58 Canvey people died on that night.

It does change you because the sights and sounds will always be with me.


My story of the floods.




http://canveyisland.org/page_id__319_path__0p2p19p.aspx


   

   
Logged

DickyD

  • Full Mayhemer
  • *****
  • Offline Offline
  • Posts: 9,497
  • www.srcmbc.org.uk
  • Location: Southampton UK
    • SRCMBC
Re: Life and death situation
« Reply #2 on: January 16, 2012, 05:36:12 PM »

My life or death situations were nothing heroic they were medical caused by the fact I have COPD [emphysema].

I have been taken to hospital several times by ambulance using blues and twos.

Apart from the time I  managed to get pneumonia as well my hospital visits have been caused by a build up carbon dioxide in the respiratory system with starts the vital organs shutting down.

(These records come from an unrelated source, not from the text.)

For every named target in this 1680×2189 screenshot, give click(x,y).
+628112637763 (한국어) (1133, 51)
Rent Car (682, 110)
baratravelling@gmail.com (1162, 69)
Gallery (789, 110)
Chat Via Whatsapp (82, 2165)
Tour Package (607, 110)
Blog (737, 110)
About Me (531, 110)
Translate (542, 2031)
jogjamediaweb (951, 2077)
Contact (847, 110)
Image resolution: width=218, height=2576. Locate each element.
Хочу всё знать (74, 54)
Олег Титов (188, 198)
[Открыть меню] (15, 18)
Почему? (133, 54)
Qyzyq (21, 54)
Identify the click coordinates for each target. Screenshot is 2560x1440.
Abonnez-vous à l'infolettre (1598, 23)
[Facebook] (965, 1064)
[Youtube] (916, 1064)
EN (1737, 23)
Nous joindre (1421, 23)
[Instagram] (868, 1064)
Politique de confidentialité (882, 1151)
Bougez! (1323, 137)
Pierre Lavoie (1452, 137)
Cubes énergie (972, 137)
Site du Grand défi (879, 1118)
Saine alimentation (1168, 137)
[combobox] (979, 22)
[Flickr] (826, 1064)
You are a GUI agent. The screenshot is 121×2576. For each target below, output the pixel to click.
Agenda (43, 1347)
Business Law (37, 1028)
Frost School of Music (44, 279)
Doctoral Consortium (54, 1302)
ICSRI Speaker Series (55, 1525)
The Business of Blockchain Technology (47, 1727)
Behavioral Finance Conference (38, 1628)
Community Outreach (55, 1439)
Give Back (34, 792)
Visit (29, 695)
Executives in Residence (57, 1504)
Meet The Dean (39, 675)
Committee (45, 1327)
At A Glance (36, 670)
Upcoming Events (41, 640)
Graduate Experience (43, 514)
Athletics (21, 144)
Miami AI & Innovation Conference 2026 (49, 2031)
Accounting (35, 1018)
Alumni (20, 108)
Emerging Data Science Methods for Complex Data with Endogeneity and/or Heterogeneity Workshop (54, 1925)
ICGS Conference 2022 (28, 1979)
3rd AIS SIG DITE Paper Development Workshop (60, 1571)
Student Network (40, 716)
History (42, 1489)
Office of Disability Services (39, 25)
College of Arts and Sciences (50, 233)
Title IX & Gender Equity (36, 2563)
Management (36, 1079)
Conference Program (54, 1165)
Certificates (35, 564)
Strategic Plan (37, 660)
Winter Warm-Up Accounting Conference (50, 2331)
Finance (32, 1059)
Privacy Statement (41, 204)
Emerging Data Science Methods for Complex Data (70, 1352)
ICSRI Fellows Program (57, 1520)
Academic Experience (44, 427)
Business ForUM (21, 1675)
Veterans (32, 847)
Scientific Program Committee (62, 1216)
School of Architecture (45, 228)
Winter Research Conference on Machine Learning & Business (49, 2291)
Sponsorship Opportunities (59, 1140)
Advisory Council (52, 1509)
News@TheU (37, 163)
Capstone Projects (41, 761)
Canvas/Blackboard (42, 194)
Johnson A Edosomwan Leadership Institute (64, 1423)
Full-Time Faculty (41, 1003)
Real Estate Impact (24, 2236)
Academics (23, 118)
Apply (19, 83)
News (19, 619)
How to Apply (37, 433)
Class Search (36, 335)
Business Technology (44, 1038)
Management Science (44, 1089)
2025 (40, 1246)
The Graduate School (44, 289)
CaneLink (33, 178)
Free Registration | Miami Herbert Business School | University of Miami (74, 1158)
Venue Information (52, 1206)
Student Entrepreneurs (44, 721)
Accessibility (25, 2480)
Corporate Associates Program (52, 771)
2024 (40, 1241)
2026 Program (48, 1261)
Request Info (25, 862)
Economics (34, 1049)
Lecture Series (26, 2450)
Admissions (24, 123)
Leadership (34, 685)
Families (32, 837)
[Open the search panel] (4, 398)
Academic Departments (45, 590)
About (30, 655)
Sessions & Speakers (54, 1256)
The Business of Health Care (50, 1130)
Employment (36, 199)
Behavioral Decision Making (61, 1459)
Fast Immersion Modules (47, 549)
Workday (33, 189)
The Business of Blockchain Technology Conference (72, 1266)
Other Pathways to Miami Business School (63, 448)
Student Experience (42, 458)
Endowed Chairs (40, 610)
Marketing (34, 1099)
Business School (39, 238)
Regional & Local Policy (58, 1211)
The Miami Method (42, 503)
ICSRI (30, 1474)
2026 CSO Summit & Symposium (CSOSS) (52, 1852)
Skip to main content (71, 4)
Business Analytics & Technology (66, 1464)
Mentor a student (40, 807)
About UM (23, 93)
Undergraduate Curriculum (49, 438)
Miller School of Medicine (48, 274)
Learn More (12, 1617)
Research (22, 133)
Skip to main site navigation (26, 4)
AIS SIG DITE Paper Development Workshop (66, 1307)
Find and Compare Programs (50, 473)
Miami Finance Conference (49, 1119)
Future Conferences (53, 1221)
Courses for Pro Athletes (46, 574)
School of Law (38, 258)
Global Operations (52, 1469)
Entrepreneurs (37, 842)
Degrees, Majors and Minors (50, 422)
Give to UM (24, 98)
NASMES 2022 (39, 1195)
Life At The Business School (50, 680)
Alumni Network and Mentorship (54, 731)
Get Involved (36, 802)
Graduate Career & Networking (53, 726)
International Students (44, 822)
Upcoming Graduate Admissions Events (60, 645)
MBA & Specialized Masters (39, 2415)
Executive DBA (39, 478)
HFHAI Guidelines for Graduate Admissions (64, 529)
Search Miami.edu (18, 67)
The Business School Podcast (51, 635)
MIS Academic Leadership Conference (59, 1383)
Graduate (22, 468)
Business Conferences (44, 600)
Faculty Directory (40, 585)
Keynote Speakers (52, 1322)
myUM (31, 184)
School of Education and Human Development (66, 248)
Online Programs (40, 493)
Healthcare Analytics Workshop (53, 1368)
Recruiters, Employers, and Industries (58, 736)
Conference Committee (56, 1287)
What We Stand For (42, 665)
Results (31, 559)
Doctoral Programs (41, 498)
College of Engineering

On two of my hospital visits I have died in the resuscitation room, but fortunately the doctors managed to bring me back.

Unfortunately I did not see any bright lights or tunnels.

Having had this happen, all with no warning, and knowing it could happen again at anytime and will do, has made a difference.

I find that a lot of what I do is based on makijng sure my family is OK after I am gone.
For example I now have no decorating to be done on the exterior of my house as all the woodwork has been changed to PVC.
I have made sure I am well insured.
I labelled all my boats with whats in them to help my wife sell them when I've gone [ She will probably advertise them on here with Martins permission]
Loads more other things as well.

Knowing I could go sooner rather than later and  having spent a lot of time with similar people in hospital I tend to be very very anti smoking as I know that had I not smoked I could possibly be looking forward to another twenty years, rather than knowing I could go tomorrow. So if you smoke I will have a go at you because I would not wish COPD
on anyone.

I tend to not to suffer fools gladly and to have strong opinions because I'd hate anyone making the same mistakes as me.

Dying does not worry me any more, its the family and friends I leave behind that bother me now.

I am sure there are many other ways my experience has affected me but I dont want to bore you to death.

 
Logged
Richard Solent Radio Controlled Model Boat Club http://www.srcmbc.org.uk

john s 2

  • Full Mayhemer
  • *****
  • Offline Offline
  • Posts: 1,184
  • Location: Southend on Sea Essex
Re: Life and death situation
« Reply #3 on: January 16, 2012, 05:44:26 PM »

Dickie. I wish you well, but im a little worried adout you saying that your well insured. Sadly insurance companies like to weazel out of claims. Im sure that you have disclosed any problems to them that you had when insuring yourself. Like the rest of the lads long may you post. John. 
Logged

DickyD

  • Full Mayhemer
  • *****
  • Offline Offline
  • Posts: 9,497
  • www.srcmbc.org.uk
  • Location: Southampton UK
    • SRCMBC
Re: Life and death situation
« Reply #4 on: January 16, 2012, 06:04:10 PM »

Dickie. I wish you well, but im a little worried adout you saying that your well insured. Sadly insurance companies like to weazel out of claims. Im sure that you have disclosed any problems to them that you had when insuring yourself. Like the rest of the lads long may you post. John. 
All Kosher thanks John, know what they are like had dealings with them before.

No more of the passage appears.